> [Brief 1] Retype the portion of the passage on retiree travels that begins at the words "From September 1" and stops after "for two weeks!".
> [Brief 2] Write what comes next in the passage on retiree travels, picking up after its final sentence.

From September 1 – October 14, 2015, retirees David Clydesdale and Sarah Stark took their Airedale Terrier rescue dogs to Michigan’s Upper Peninsula. There they served as camp hosts and liaisons for the Michigan Department of Natural Resources at McLain State Park. Located on Lake Superior’s shoreline on the Keweenaw Peninsula, the park’s setting allowed them to experience wildlife, meet many wonderful people from across the globe and see the northern lights almost every night for two weeks!
Harper retirees continue to travel! In October, 2015, Bob and Connie Podgorski wrote:
“Bob and I recently went on a vacation to the Rocky Mountains to celebrate our 50th Wedding Anniversary. We went on the Rocky Mountaineer, a train that takes tourists through some of the most scenic sections of the Western Rockies, and we were treated like first class, although our service was called the Silver Leaf service. The crew waited on us in our seats, and made it their mission to please us. We then flew to Vancouver and made a one-day visit to Whistler, a very beautiful ski resort city, following a day on the train beginning our excursion. We traveled through to Kamloop, another Valley city surrounded by mountains with a stay overnight. We boarded the train in the morning and continued our trip to Jasper, a winter Olympic site. There we hopped on a Gondola ride up the mountains with stunning views of the regions, peaks and valleys. From Jasper we picked up a tour bus which took us to Lake Louise Fairmont Hotel and resort. Here was a breathtaking view with mountains above an Emerald green lake and in the middle of the mountains, an ice shelf feeding a glacier, which we got to walk on! The hotel was plush, food was excellent and the accommodations appropriate to the Fairmont’s first class reputation. We visited the city of Banff, another ski town. Being Fall, the slight coolness in the air was refreshing, as we took in the mountains surrounding the town. Along the way, the bus stopped at scenic Emerald colored lakes, waterfalls and other points of interest for photos, food and rest stops. We ended our trip in Calgary and flew back to Chicago the following day. All in all, a spectacular 9 day trip we’d highly recommend.”

(Data excerpts)
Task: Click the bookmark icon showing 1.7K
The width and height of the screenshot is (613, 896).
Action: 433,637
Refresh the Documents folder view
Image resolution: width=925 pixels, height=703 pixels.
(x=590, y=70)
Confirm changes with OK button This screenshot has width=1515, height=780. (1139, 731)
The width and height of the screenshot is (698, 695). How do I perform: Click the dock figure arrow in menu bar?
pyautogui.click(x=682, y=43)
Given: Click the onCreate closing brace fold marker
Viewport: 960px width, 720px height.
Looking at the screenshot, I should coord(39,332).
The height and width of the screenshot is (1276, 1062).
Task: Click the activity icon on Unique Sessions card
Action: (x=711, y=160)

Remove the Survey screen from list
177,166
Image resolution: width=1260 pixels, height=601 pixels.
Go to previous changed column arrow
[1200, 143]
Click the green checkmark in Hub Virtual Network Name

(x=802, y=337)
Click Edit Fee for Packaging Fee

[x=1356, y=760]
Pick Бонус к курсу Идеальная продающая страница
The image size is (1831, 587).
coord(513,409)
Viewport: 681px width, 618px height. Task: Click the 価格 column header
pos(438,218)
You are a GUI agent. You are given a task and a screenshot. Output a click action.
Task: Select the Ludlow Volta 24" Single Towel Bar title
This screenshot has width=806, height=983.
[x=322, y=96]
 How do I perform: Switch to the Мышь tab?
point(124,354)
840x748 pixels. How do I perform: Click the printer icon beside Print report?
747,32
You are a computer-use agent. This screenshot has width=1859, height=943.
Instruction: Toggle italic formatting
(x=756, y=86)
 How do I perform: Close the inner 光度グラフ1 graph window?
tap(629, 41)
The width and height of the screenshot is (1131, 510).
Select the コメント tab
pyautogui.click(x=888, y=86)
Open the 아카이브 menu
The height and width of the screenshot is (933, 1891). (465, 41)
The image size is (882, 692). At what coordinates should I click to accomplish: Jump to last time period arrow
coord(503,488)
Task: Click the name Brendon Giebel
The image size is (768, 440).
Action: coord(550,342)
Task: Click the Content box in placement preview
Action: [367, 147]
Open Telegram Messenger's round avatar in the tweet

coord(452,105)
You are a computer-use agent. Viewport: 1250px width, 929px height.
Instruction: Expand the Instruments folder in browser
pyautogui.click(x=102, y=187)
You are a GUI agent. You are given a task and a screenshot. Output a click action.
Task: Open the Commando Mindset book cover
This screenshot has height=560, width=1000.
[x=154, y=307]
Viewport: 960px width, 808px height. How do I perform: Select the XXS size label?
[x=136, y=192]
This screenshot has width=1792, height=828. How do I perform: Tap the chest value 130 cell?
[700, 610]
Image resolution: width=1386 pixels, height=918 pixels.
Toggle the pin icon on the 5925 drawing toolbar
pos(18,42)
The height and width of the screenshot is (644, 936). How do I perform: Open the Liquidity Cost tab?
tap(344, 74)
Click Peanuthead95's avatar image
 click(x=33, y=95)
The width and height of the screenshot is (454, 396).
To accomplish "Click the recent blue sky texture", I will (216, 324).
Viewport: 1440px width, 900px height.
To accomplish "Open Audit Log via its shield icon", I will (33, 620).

> [Answer area 1]
From September 1 – October 14, 2015, retirees David Clydesdale and Sarah Stark took their Airedale Terrier rescue dogs to Michigan’s Upper Peninsula. There they served as camp hosts and liaisons for the Michigan Department of Natural Resources at McLain State Park. Located on Lake Superior’s shoreline on the Keweenaw Peninsula, the park’s setting allowed them to experience wildlife, meet many wonderful people from across the globe and see the northern lights almost every night for two weeks!

> [Answer area 2]
Retiree Phil Troyer sends his hellos from Banff/Jasper (Canada) in mid October! Did a solo trip there for 2 weeks. Will be spending November 8 to end of March 2016 in Orlando, Everglades City, and Sarasota again this winter.
In August, 2015, retiree Jeanne Pankanin rode 3,000 miles in 12 days on her Honda Interstate 1300cc motorcycle, joined by 3 other ladies in her “biker gang.” Near the top of Whitefish Mtn. in NY’s Adirondacks, Jeanne’s kickstand got stuck in the hot asphalt!
HCAA Survey 2015: How Do Your Former Colleagues Volunteer?
John Muchmore: I do a weekly shift as a greeter at Elgin’s Gail Borden Library. It is a wonderful experience. I have had the opportunity to meet and talk with many interesting Elgin residents and to be a part of several interesting programs. I also occasionally share a conversation with fellow Harper retirees. Barb Njus and Rex Burwell pass by the desk now and then, and I sometimes see former students. It is an incredibly busy library, and my shift passes quickly. It is great fun.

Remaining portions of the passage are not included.